Your instructions - Would you copy, word for word, each line from the one with "Image resolution: width=888" to the end of the listing below, skipping all pictures?

Task input -
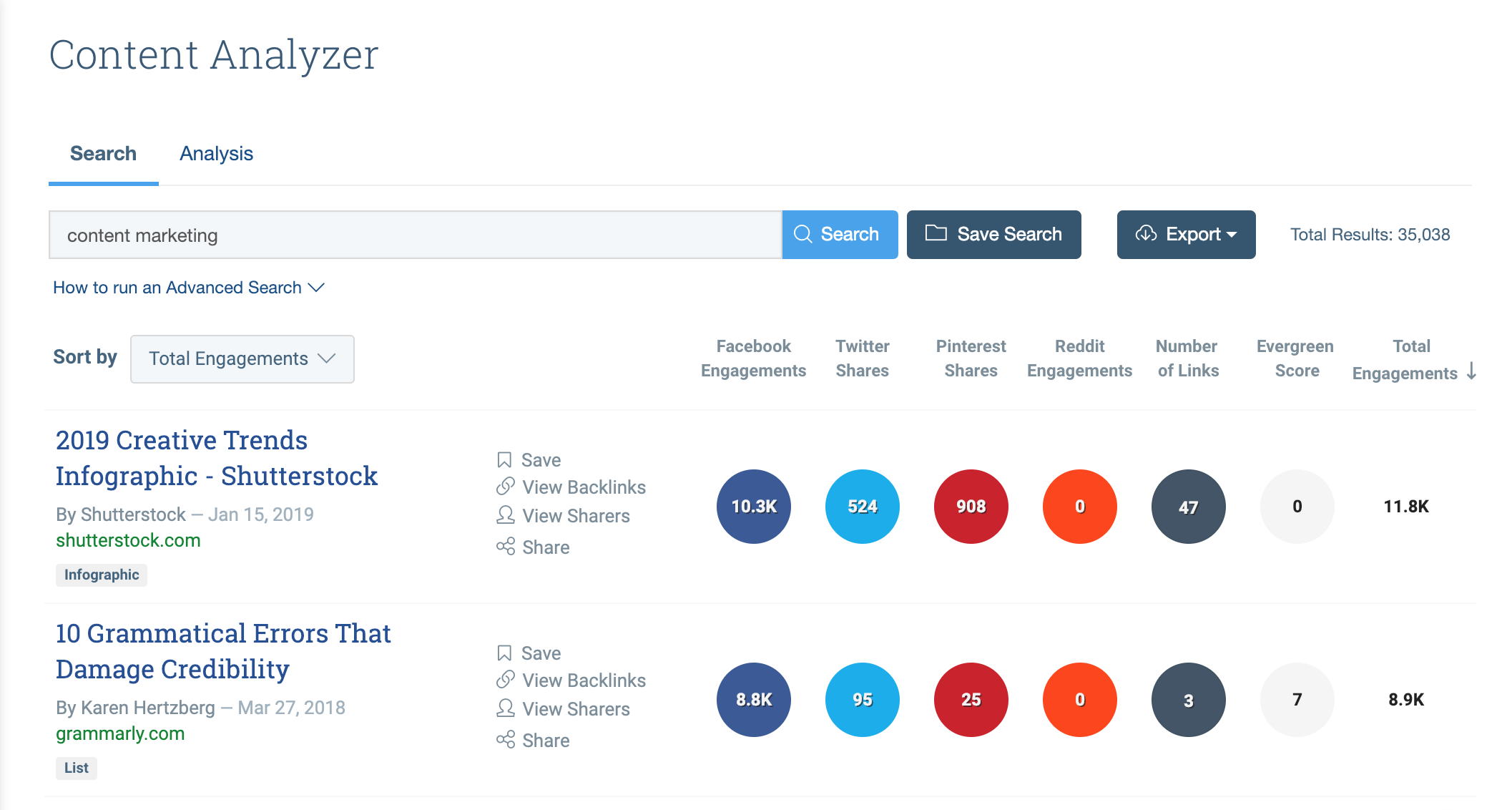Click the bookmark Save icon for Shutterstock article
The width and height of the screenshot is (1512, 810).
pyautogui.click(x=504, y=459)
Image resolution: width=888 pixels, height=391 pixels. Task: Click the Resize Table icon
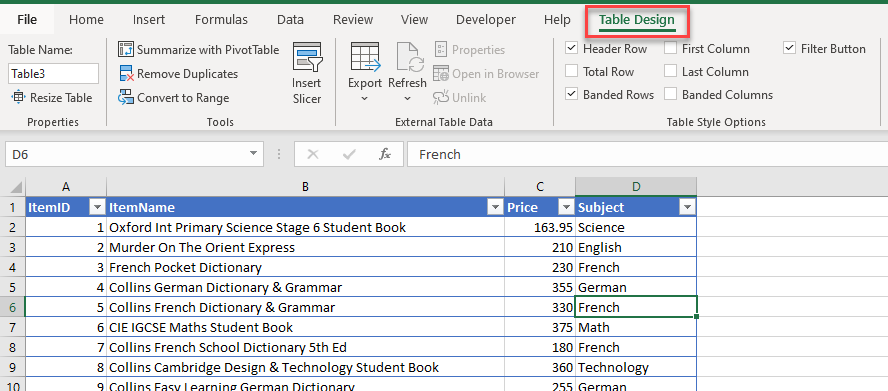click(x=19, y=97)
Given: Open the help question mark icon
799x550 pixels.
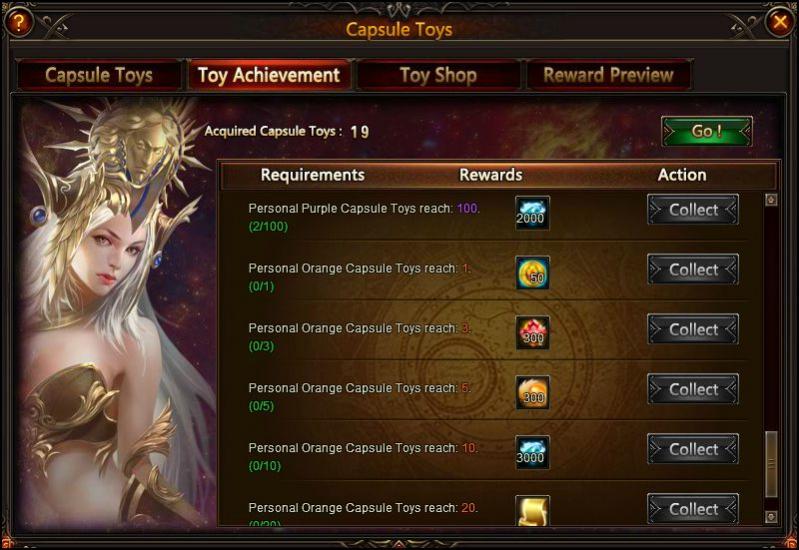Looking at the screenshot, I should [x=19, y=23].
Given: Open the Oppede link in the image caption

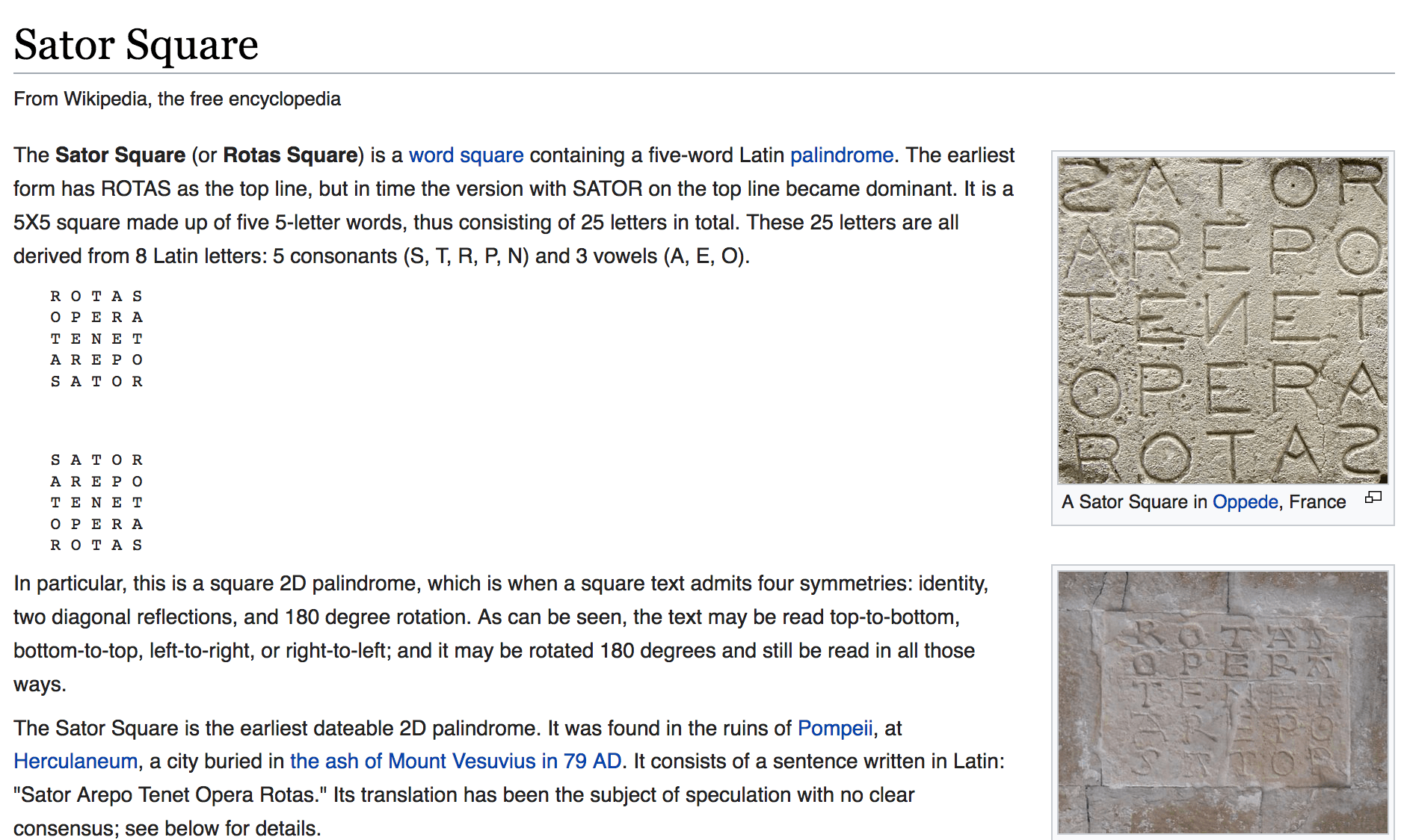Looking at the screenshot, I should 1245,502.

Result of this exercise -
Image resolution: width=888 pixels, height=391 pixels. Task: Click the Resize Table icon
click(x=19, y=97)
Given: Open the help question mark icon
799x550 pixels.
Looking at the screenshot, I should [x=19, y=23].
Given: Open the Oppede link in the image caption

Looking at the screenshot, I should 1245,502.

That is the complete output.